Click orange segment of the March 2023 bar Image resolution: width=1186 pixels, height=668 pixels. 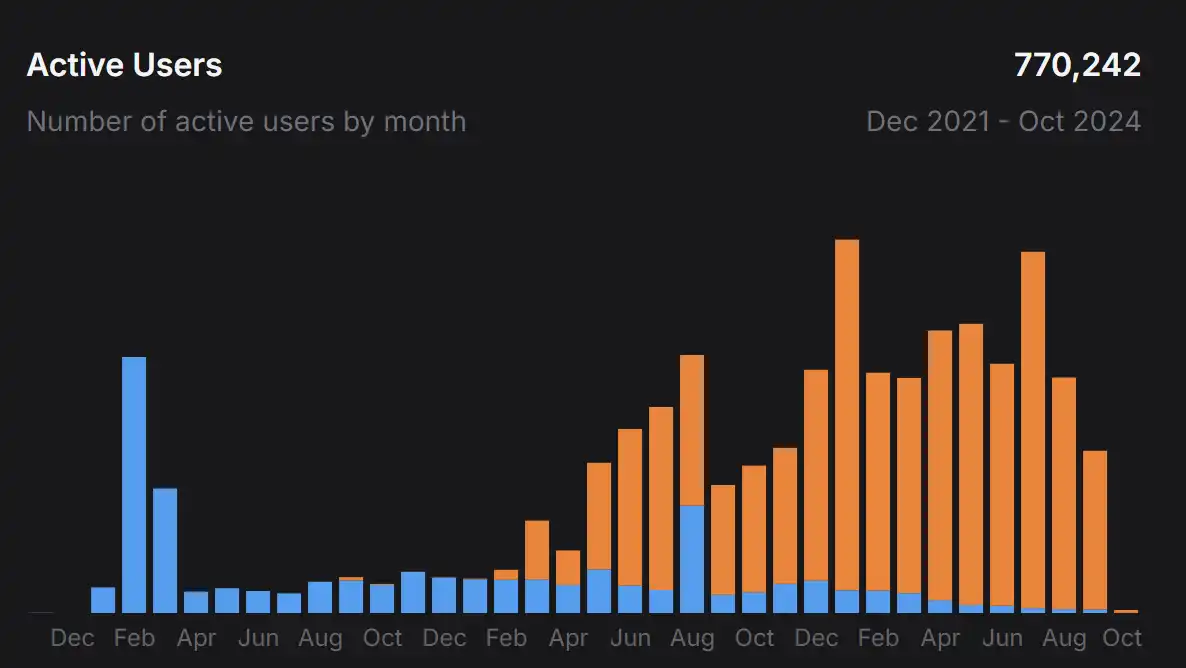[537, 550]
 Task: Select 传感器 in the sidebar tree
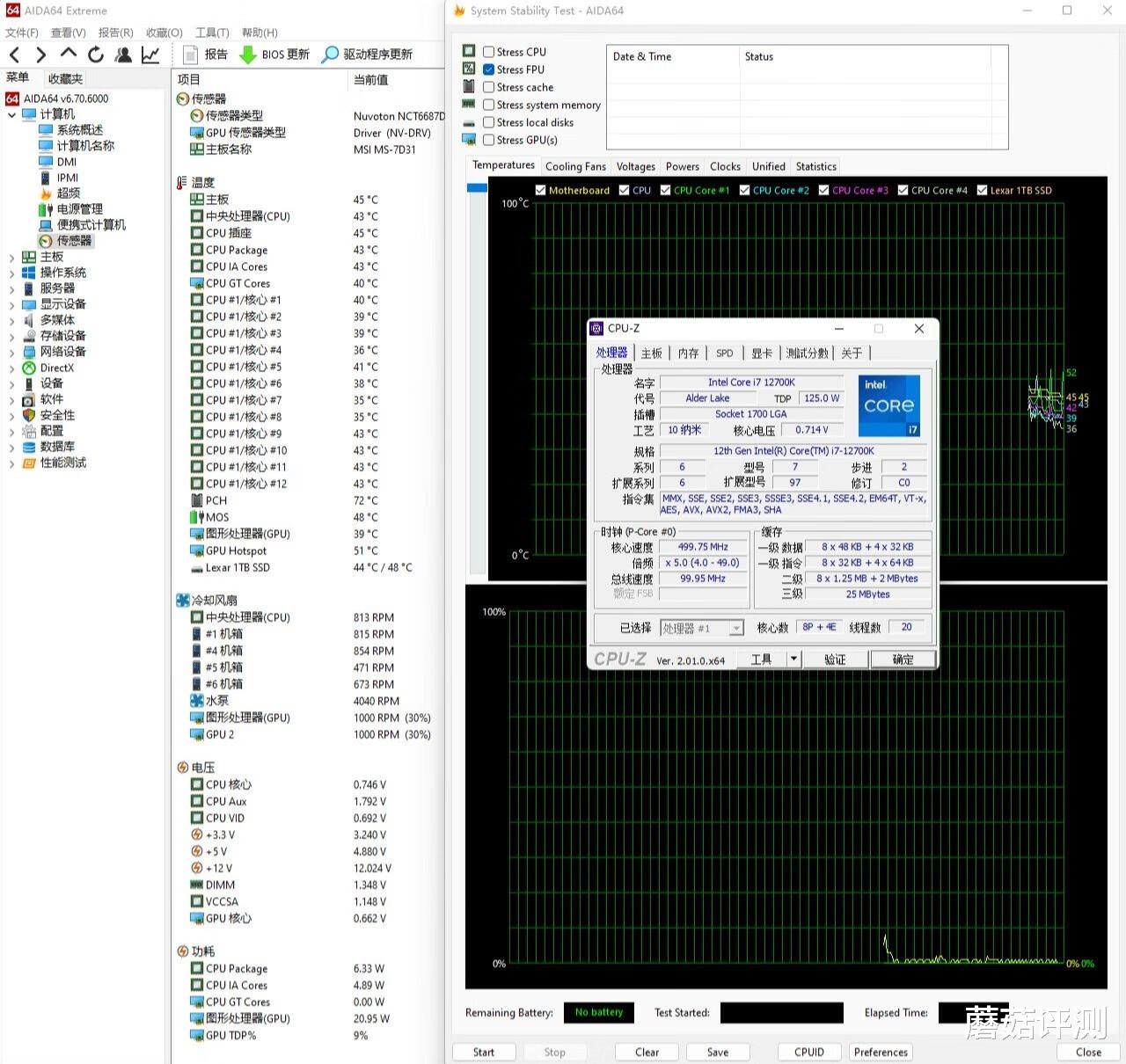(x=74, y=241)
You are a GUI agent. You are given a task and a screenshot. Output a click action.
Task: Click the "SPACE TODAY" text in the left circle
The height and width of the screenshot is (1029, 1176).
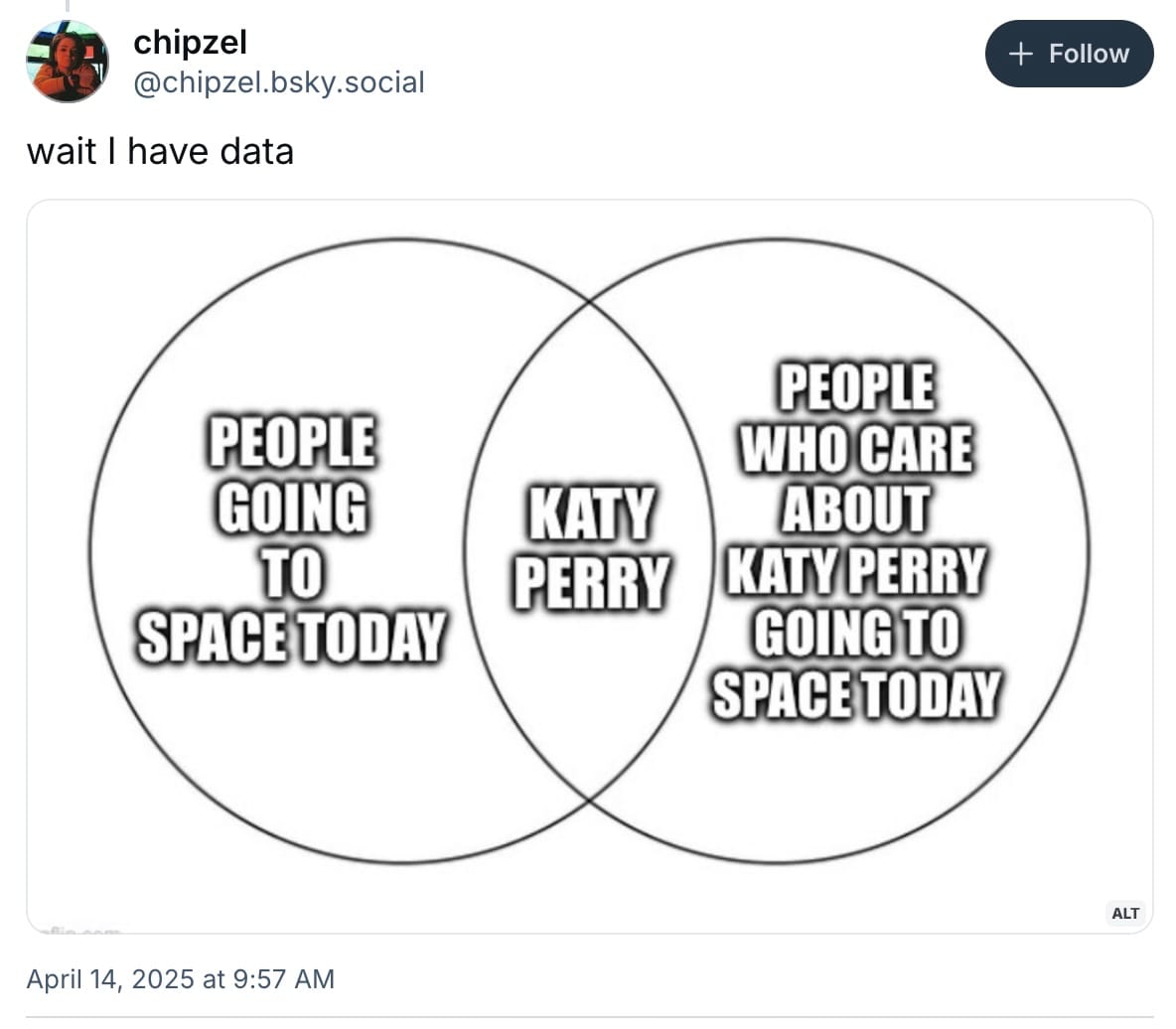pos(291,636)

**Brief**.
Transcribe exactly the lines from the one holding "Task: Click the" through the final line of the material above, both ends included; any pictures should be dropped.

**Task solution**.
Task: Click the "SPACE TODAY" text in the left circle
The height and width of the screenshot is (1029, 1176).
pos(291,636)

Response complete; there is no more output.